■ **What is expected**
Check each line of the listing for the word "user" and give only the number of lines that have it.

-----

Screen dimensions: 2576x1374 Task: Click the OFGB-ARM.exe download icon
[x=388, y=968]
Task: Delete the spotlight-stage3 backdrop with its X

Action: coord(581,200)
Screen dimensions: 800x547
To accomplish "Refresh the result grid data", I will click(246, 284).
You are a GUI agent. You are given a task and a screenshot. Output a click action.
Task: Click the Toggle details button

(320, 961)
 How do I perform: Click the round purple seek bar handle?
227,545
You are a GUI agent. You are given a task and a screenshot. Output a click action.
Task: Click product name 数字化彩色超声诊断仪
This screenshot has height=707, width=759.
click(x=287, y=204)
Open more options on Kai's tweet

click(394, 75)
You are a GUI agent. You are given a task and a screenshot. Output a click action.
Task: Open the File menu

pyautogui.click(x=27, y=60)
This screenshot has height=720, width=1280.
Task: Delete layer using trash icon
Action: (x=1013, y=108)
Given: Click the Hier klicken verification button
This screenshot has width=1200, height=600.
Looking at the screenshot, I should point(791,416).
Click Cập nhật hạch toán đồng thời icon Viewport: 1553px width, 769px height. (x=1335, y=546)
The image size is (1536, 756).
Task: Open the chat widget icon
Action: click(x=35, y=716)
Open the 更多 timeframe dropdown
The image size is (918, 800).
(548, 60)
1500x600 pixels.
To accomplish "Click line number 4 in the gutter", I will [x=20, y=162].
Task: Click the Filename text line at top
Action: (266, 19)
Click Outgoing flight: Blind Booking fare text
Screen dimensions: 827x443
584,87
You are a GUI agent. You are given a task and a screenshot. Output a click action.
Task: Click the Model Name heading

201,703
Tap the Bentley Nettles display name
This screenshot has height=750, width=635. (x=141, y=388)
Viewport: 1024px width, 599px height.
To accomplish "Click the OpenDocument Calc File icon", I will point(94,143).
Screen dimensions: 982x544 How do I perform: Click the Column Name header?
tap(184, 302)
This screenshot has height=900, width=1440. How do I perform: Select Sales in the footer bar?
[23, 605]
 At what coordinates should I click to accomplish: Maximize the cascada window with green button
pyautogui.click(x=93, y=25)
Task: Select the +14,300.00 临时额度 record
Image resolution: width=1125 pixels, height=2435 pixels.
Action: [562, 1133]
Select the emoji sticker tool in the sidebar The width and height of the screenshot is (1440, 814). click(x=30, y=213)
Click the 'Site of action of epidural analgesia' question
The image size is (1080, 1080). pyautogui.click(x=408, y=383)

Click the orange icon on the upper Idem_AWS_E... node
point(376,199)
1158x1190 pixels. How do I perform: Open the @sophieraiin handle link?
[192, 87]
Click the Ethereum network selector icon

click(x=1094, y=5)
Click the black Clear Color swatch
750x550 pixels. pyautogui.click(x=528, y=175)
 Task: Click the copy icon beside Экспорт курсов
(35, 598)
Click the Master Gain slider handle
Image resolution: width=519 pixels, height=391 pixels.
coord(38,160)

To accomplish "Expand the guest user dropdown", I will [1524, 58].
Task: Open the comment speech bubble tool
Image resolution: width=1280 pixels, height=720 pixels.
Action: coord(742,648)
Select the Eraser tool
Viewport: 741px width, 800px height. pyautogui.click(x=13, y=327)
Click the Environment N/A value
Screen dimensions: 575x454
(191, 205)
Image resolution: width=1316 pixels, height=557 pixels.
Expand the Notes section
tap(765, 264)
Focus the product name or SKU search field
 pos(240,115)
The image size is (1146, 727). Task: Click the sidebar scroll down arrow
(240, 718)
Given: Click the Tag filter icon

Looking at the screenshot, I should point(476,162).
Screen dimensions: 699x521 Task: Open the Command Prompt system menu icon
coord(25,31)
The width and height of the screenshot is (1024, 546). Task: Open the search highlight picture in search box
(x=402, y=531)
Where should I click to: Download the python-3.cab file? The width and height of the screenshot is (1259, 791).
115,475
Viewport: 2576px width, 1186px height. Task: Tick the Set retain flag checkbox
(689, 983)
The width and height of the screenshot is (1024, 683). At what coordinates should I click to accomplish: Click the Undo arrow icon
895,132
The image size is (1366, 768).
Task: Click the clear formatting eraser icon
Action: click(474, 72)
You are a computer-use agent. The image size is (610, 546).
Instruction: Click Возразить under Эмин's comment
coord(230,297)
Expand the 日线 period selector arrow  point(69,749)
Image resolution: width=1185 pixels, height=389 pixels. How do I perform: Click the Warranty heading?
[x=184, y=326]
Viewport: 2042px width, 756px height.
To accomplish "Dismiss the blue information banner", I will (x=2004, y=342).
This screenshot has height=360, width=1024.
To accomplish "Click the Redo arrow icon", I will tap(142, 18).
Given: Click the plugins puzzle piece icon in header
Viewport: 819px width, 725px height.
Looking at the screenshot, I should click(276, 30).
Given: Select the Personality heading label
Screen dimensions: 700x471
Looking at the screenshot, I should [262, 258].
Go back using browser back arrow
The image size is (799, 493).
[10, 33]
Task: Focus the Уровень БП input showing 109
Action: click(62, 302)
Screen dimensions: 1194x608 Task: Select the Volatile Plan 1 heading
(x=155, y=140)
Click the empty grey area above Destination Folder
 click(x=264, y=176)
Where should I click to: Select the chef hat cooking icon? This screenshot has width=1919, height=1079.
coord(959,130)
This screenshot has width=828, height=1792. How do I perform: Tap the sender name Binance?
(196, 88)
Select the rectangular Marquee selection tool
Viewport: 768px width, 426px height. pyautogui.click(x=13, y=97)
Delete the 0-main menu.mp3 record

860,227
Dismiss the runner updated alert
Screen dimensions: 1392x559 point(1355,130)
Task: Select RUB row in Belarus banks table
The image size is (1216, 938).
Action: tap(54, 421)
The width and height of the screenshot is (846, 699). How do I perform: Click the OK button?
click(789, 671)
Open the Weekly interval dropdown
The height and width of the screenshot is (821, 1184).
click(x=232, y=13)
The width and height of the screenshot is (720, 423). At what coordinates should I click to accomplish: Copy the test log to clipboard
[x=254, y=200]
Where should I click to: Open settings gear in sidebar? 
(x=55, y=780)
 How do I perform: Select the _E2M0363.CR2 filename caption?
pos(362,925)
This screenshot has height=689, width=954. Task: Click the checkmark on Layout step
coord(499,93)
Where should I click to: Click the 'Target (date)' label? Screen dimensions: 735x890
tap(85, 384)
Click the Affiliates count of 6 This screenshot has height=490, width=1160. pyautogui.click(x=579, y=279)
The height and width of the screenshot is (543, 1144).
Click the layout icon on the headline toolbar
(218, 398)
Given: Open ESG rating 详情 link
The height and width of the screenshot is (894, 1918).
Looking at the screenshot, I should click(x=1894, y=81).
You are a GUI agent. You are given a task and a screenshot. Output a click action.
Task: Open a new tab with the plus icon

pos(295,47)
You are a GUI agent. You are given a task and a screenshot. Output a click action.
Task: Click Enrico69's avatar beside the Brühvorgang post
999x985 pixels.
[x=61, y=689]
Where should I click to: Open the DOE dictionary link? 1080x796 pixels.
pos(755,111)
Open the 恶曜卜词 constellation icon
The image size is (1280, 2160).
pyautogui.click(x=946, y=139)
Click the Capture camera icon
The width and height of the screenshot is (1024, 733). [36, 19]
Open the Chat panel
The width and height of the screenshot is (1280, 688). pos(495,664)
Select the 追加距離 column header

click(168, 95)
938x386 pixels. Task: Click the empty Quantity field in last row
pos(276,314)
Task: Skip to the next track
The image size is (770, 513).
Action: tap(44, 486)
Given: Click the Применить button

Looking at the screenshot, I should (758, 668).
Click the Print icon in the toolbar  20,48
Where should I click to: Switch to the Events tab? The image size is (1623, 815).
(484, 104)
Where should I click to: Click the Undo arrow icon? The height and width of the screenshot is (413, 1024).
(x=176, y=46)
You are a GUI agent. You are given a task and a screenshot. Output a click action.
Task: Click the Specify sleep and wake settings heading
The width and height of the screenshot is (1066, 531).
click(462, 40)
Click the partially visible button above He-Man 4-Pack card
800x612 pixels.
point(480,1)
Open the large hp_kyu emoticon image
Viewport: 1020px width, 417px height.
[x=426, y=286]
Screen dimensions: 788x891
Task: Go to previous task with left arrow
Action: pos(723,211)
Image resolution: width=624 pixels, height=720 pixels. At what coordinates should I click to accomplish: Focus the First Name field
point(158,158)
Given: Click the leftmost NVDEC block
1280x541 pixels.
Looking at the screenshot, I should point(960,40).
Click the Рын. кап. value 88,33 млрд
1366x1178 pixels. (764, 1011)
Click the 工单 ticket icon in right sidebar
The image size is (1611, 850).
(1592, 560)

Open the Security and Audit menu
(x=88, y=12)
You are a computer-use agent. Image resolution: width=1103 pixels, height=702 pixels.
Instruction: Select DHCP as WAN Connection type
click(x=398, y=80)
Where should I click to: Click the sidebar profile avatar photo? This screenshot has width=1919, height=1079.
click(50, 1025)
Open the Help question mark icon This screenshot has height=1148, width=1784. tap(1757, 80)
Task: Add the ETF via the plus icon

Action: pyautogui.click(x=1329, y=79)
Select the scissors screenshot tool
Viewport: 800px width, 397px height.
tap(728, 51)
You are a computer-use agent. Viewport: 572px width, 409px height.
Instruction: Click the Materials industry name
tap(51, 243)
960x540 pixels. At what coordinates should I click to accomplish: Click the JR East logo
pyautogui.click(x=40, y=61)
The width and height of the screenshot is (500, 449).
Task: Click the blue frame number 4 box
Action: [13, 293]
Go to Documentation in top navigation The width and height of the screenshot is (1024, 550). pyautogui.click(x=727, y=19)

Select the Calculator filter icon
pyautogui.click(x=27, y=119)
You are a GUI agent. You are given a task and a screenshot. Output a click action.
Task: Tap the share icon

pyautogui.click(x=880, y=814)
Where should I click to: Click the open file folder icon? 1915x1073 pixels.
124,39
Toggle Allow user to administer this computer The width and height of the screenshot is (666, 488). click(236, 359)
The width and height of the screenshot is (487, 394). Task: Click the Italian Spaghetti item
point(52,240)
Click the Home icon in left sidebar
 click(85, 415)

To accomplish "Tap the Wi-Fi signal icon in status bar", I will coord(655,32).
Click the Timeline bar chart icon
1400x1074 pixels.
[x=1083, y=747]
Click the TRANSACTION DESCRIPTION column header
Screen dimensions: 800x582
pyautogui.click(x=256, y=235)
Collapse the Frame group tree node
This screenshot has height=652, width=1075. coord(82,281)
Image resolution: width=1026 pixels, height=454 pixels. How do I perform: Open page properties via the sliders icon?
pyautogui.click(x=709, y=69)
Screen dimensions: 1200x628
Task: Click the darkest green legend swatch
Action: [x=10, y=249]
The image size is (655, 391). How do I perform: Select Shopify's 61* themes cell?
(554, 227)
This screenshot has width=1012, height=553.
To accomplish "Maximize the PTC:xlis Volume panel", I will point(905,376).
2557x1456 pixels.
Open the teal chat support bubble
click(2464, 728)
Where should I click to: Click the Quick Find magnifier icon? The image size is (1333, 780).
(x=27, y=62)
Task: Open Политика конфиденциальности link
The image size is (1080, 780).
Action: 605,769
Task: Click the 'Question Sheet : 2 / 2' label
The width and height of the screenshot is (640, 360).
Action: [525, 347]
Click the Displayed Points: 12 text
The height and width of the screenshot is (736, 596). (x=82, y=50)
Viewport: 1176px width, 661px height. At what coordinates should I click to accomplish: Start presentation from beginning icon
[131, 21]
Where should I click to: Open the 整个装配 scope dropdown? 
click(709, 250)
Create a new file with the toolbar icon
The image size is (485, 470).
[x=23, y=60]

-----

■ **Answer to the problem**
2